📦 How to Pack for a Move (Poorly, Emotionally, and Slightly Sticky)
Moving is hard. Packing is worse. But what’s truly horrifying is realizing you’ve been living with a full drawer of unused cables and seven mugs that say “#Blessed.” This is your guide to packing for a move with maximum cringe, minimal dignity, and a weird amount of tape. Buckle up, buttercup.
😬 Step 1: Embrace the Emotional Spiral (Declutter Edition)
Time to ask yourself: “Do I need this?” And by “this,” we mean the expired bath bombs, the hoodie from an ex, and the unopened fondue set from 2014. Be honest. If you haven’t touched it since your emo phase, maybe let it go. Or keep it. We’re not judging (yes we are).
📦 Step 2: Find Boxes (Steal From Friends, Cry Later)
Real adults buy moving boxes. But you? You beg the cashier at the liquor store to save the next shipment’s empties. You take banana boxes from supermarkets like it’s a black market deal. One of them smells like cantaloupe. It’s fine. You’re fine.
🎯 Step 3: Tetris, but With Existential Dread
Place heavy stuff at the bottom. Put socks in shoes. Wrap fragile items in anxiety (or towels, whichever’s cleaner). If it moves when you shake it, you lose. Bonus cringe if you pack something and immediately need it the next day. Like your sense of direction.
💸 Step 4: Save Money by Sacrificing Your Pride
- Use crumpled homework and takeout menus as packing paper. Recycling, baby.
- Wrap breakables in your least flattering underwear. Bold. Brave. Blurry.
- Use trash bags for clothes. Especially transparent ones.

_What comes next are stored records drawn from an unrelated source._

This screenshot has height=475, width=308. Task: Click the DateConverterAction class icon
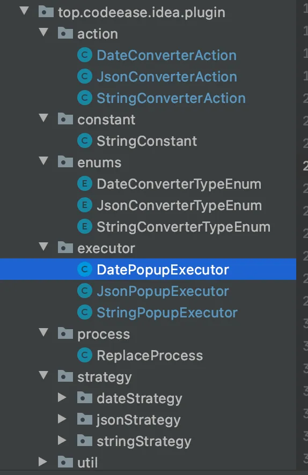click(85, 55)
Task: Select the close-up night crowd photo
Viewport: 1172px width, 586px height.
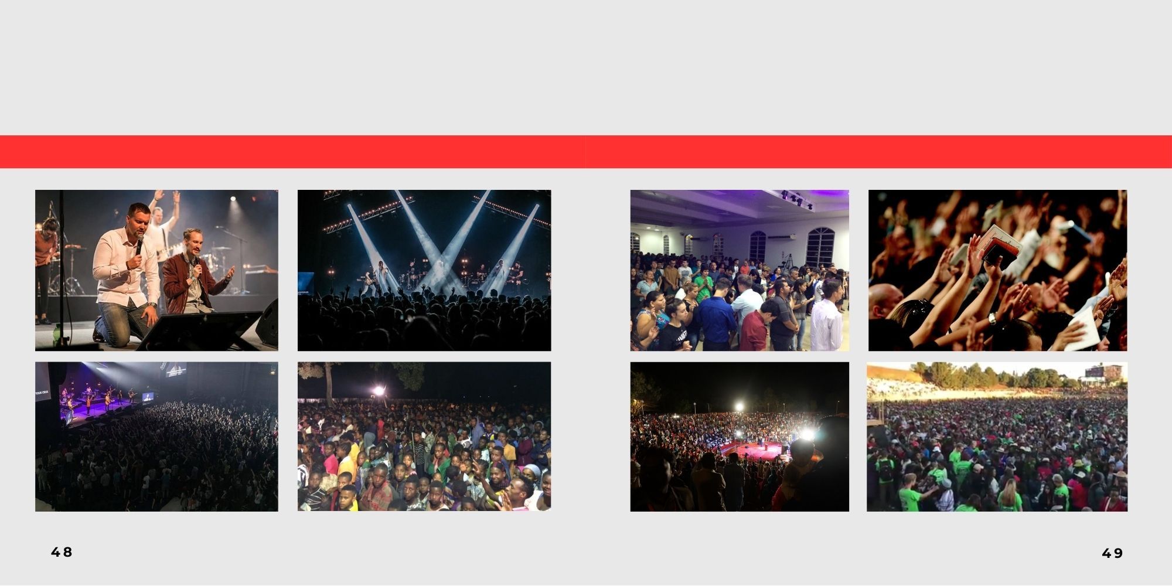Action: point(424,437)
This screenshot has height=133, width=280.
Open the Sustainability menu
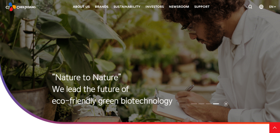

Let the world see your old concert tees.
🖍️ Step 5: Label Everything (Even If It’s Useless)
Write detailed labels like “Kitchen: plates, spoons, irrational fear of cooking.” Or go full chaos and label every box “Miscellaneous.” Future-you will love the mystery. And by love, we mean curse your name while sobbing into a box labeled “probably shoes.”
🧹 Step 6: Clean As You Go (Or Bribe Someone to Do It)
As you pack, discover lost artifacts like your dignity and that one sock that disappeared in 2019. Wipe shelves. Vacuum. Don’t let the new tenants discover your pasta fossil under the oven. You’re better than that. Allegedly.
🧳 Step 7: Your Essential Cringe Kit
Pack a box with items you’ll need the first night: toothbrush, clean shirt, snacks, phone charger, and a stress ball shaped like your ex’s face. Don’t put this box in the moving truck. Hug it. Name it. Protect it.
🧠 Bonus Tips from Someone Who Clearly Has No Grip on Reality
- Color-code your boxes. With glitter pens. Channel your inner 2006 Tumblr kid.
- Take photos of your electronics setup. Or don’t, and just scream into a pillow later.
- Talk to your boxes. Tell them they’re strong. They’re brave. They’re definitely not going to rip.
🧍 Final Words from the Edge of a Cardboard Breakdown
Moving is chaos. Packing is performance art. You will cry. You will laugh. You will find a banana in your sock drawer. But somehow, you will get through it — one cringy label and duct-taped memory at a time.